Step	Number	Running XOR
Start	-	0
1	2	2
2	0	2
3	2	0
4	0	0

Now compare with k.

difference = 0 ^ 0 = 0

There are no differing bits.

Variable	Value
current_xor	0
k	0
difference	0
Set bits	0

Answer:

0

Complexity Analysis

Measure	Complexity	Explanation
Time	O(n)	One pass through the array to compute XOR
Space	O(1)	Only a few integer variables are used

The dominant cost comes from iterating through nums once. Counting set bits takes constant time because integers are bounded in size, at most around 20 bits under the problem constraints.
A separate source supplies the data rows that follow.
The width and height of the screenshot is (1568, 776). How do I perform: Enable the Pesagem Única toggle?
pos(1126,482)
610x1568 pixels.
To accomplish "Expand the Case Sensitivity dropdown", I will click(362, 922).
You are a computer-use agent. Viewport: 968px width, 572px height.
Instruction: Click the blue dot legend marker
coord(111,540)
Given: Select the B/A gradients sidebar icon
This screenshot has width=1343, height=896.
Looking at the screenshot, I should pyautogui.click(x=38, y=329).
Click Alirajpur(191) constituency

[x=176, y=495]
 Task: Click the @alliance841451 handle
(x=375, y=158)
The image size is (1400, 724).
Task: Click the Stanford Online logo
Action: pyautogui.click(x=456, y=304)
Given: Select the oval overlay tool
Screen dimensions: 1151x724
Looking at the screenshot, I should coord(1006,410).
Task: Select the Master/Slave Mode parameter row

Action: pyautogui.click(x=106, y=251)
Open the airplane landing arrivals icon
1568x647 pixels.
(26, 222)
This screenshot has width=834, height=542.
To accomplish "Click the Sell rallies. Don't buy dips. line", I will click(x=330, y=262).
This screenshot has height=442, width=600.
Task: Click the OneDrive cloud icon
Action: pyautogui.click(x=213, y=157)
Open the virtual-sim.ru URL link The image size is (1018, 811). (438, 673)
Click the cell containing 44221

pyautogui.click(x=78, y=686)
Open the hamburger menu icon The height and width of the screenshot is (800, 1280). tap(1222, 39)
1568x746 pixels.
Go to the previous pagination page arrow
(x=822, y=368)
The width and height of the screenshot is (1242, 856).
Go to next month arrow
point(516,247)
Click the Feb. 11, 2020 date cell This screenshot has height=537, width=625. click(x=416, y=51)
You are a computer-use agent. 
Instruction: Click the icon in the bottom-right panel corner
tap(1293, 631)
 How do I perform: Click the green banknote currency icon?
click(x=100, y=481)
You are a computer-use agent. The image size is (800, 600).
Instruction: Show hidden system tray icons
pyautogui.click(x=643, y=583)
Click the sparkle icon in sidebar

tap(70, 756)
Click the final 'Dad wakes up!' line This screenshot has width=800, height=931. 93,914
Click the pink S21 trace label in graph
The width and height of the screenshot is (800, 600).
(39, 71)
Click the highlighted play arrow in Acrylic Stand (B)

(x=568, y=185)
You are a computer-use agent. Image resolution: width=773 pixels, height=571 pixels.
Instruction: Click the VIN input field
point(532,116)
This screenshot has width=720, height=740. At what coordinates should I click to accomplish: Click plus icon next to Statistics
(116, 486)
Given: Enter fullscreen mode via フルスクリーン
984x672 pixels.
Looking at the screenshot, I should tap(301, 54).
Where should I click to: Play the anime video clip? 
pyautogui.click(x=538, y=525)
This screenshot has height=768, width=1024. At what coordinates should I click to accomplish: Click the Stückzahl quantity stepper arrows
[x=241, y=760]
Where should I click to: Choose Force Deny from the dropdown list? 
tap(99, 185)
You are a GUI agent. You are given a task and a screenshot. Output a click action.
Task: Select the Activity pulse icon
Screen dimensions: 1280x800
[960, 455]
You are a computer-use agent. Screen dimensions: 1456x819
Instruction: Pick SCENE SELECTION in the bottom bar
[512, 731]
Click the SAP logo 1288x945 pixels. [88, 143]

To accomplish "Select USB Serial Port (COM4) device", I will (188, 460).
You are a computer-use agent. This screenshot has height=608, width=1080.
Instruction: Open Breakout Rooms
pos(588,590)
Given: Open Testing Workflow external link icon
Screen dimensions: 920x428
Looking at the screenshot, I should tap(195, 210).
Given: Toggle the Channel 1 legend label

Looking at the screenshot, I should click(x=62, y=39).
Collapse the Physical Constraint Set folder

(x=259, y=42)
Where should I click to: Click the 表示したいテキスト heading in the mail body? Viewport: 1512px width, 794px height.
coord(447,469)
Therefore, the overall runtime is linear in the size of the array.

The algorithm uses only a few extra variables regardless of input size, so auxiliary space remains constant.

Test Cases

solution = Solution()

assert solution.minOperations([2, 1, 3, 4], 1) == 2  # Provided example 1
assert solution.minOperations([2, 0, 2, 0], 0) == 0  # Provided example 2

assert solution.minOperations([5], 5) == 0  # Single element already matches
assert solution.minOperations([5], 0) == 2  # Single element requires two bit flips

assert solution.minOperations([0], 7) == 3  # Flip leading zero bits
assert solution.minOperations([0, 0, 0], 0) == 0  # All zeros already valid

assert solution.minOperations([1, 2, 3], 0) == 0  # XOR already equals target
assert solution.minOperations([1, 2, 3], 7) == 3  # Multiple differing bits

assert solution.minOperations([1000000], 1000000) == 0  # Large value boundary
assert solution.minOperations([1000000], 0) > 0  # Large number bit differences

assert solution.minOperations([7, 7, 7], 7) == 0  # XOR already target
assert solution.minOperations([7, 7, 7], 0) == 3  # Requires multiple flips

Test	Why
[2,1,3,4], k=1	Validates provided example
[2,0,2,0], k=0	Validates no-operation case
[5], k=5	Single element already correct
[5], k=0	Single element requires changes
[0], k=7	Tests flipping leading zero bits
[0,0,0], k=0	All-zero edge case
[1,2,3], k=0	XOR already equals target
[1,2,3], k=7	Multiple differing bits
[1000000], k=1000000	Boundary value
[1000000], k=0	Large number transformation
[7,7,7], k=7	Repeated values
[7,7,7], k=0	Multiple required operations

Edge Cases

The XOR Already Equals k

One important edge case occurs when the current XOR of the array already matches the target value.

For example:

nums = [2,0,2,0]
k = 0

A buggy implementation might still attempt unnecessary operations. Our implementation handles this naturally because:

difference = current_xor ^ k = 0

The bit count becomes 0, so we correctly return no operations.

Leading Zero Bits Need Flipping

The problem explicitly states that leading zero bits may be flipped.

For example:

nums = [0]
k = 8

Binary representation:

0 = 0000
8 = 1000

Although 0 does not visibly contain that bit, we are allowed to flip higher-order bits. Our solution handles this automatically because XOR comparison works regardless of bit length.

Single Element Arrays

When the array contains only one number, the problem reduces to changing that value so its XOR equals k.

For example:

nums = [5]
k = 0

Since:

5 ^ 0 = 5

and 5 in binary is 101, we need exactly two bit flips.

The implementation handles this case naturally because the XOR accumulation works correctly even for arrays of length 1.

Multiple High Bit Differences

If k differs in several bit positions, every differing bit must be fixed independently.

For example:

nums = [0]
k = 15

Binary:

0    = 0000
15   = 1111
diff = 1111

There are four differing bits, meaning four required operations. Since one operation can only flip one bit, fewer operations are impossible. The implementation guarantees correctness by counting set bits exactly.